Wenn eine Flüssigkeit einfriert, ändern die Teilchen ihre Ordnung: In der Flüssigkeit bewegen sie sich wild und ungeordnet durcheinander, es gibt keine Struktur. Wenn die Flüssigkeit einfriert, bildet sich ein Kristall, in dem sich die einzelnen Teilchen sehr regelmäßig an ganz bestimmten Orten befinden. Eine Flüssigkeit sieht überall gleich aus, sie hat überall und in jeder Richtung dieselben Eigenschaften, sie ist völlig symmetrisch. In einem Kristall hingegen ist diese Symmetrie gebrochen: Plötzlich gibt es eine regelmäßige Struktur, eine Richtung, die sich von anderen Richtungen unterscheidet.

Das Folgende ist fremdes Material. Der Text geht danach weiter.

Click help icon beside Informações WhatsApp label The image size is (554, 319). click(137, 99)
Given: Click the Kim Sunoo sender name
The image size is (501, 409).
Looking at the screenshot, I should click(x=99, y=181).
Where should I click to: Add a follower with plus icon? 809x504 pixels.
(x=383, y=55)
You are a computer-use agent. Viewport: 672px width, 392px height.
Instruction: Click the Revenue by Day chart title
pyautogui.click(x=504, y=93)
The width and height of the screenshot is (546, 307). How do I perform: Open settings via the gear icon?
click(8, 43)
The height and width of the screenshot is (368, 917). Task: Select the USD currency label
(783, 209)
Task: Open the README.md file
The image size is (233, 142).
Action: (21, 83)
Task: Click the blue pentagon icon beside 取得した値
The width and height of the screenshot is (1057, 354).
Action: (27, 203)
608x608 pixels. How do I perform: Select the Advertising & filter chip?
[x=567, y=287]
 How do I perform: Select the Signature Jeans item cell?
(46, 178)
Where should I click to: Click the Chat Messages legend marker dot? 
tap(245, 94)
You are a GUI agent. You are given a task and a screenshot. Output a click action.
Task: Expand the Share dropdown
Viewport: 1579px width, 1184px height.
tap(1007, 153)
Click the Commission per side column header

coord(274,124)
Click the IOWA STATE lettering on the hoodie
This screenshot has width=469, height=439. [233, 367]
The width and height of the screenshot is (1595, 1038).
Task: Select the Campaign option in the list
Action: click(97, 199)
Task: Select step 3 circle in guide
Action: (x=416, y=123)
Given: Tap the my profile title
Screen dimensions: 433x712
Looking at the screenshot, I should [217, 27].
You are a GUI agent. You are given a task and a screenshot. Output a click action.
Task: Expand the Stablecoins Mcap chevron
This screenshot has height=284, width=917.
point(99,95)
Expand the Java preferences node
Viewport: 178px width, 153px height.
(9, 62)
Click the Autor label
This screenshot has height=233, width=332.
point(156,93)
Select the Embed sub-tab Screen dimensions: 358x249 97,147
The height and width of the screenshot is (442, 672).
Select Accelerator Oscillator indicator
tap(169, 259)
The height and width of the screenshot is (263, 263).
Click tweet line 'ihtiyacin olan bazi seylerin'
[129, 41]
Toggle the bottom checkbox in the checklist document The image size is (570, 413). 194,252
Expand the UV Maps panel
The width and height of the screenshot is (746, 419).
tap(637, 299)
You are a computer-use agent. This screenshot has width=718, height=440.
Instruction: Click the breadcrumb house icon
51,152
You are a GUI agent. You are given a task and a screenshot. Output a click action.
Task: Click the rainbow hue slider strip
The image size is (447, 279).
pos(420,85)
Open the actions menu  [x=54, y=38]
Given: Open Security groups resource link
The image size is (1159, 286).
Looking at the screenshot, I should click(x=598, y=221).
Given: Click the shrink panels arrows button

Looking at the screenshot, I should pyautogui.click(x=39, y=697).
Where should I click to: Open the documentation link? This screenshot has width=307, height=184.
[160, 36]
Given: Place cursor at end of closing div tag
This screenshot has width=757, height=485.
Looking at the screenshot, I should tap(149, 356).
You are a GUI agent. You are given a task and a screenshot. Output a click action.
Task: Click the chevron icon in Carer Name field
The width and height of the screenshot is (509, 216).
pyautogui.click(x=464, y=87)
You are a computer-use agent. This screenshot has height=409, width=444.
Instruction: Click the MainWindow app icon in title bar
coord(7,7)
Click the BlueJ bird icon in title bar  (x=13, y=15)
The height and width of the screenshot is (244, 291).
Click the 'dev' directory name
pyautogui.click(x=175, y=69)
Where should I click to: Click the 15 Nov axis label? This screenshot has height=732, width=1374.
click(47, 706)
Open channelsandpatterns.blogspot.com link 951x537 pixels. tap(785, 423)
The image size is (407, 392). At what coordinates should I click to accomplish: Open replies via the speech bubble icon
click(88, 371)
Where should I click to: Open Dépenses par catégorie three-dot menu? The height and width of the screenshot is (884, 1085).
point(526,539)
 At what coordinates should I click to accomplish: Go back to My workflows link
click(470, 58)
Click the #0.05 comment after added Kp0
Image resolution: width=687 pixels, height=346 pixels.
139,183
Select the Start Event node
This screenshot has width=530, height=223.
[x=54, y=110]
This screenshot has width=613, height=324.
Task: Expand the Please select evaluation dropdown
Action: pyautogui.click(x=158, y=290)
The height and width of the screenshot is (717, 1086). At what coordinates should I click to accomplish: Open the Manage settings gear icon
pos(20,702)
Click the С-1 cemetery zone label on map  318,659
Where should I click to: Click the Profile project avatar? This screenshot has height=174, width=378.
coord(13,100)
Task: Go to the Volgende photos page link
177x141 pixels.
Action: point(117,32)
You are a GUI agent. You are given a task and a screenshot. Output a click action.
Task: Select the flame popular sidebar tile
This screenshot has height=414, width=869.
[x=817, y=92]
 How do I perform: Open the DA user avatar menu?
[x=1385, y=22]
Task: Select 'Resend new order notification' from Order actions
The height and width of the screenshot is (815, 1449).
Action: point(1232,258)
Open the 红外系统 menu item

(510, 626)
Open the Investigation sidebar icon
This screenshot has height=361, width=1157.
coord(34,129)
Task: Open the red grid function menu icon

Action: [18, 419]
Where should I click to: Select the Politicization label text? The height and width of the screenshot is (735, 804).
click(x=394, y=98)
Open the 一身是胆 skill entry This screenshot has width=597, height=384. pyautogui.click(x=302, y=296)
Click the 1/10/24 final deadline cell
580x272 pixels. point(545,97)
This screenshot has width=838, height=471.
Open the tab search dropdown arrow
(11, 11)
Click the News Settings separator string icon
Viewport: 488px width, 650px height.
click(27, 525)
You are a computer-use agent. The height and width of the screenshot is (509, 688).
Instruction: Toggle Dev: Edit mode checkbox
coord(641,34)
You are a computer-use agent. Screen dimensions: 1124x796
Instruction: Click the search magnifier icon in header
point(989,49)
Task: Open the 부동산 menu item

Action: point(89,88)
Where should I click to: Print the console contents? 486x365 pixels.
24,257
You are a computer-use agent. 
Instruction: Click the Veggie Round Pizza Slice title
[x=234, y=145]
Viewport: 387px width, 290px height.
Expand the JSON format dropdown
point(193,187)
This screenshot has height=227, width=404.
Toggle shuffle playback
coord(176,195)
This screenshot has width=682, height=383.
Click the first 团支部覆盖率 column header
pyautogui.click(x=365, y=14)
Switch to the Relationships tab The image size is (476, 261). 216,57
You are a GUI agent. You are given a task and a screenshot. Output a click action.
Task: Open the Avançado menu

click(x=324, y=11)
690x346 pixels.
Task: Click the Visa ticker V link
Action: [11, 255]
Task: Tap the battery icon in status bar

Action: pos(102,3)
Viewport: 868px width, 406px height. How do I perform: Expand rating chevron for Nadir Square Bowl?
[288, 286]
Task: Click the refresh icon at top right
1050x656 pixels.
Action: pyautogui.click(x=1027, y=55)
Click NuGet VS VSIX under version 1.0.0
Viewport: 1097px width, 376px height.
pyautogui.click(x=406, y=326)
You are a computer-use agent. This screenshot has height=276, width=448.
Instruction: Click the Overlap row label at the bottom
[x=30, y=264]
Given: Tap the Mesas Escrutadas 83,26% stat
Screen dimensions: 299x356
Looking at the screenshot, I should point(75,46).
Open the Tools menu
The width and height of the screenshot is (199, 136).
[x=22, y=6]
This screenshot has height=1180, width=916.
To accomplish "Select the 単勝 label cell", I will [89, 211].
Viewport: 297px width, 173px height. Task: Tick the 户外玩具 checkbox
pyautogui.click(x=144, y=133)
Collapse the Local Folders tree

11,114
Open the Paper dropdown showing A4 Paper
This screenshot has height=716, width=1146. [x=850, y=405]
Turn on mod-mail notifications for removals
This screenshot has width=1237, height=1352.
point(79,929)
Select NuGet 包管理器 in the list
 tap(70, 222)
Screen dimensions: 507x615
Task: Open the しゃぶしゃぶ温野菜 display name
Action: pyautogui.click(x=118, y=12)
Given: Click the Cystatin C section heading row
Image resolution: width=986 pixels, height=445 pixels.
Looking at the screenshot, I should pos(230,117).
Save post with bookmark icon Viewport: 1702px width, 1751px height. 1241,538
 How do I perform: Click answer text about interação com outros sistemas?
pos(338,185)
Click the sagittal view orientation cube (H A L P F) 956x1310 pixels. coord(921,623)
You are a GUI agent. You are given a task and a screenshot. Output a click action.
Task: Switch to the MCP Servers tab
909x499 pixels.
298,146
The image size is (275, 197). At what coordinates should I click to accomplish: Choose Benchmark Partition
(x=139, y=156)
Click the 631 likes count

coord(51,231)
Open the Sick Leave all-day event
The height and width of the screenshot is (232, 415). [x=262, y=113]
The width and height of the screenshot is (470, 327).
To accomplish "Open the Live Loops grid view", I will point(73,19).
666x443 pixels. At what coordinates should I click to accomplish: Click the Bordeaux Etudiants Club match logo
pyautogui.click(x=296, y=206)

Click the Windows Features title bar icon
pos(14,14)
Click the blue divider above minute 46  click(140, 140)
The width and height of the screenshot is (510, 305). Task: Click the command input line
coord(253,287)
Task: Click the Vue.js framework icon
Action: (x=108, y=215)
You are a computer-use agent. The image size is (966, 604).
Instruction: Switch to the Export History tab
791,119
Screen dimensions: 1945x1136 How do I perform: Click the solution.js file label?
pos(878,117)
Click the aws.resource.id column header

Kann sich eine solche Symmetriebrechung auch in der Zeit ereignen? Kann es sein, dass ein Quantensystem zunächst zeitlich ungeordnet ist, dass jeder Zeitpunkt gleich ist wie jeder andere, dass sich dann aber trotzdem eine zeitliche Ordnung ergibt?
„Diese Frage wird in der Quantenforschung seit über zehn Jahren intensiv untersucht“, sagt Felix Russo vom Institut für Theoretische Physik der TU Wien, der im Team von Thomas Pohl im Rahmen seiner Doktorarbeit forscht. Tatsächlich zeigte sich: Zeitkristalle sind möglich – Systeme, bei denen sich ein zeitlicher Rhythmus einstellt, ohne dass man den Takt von außen vorgibt.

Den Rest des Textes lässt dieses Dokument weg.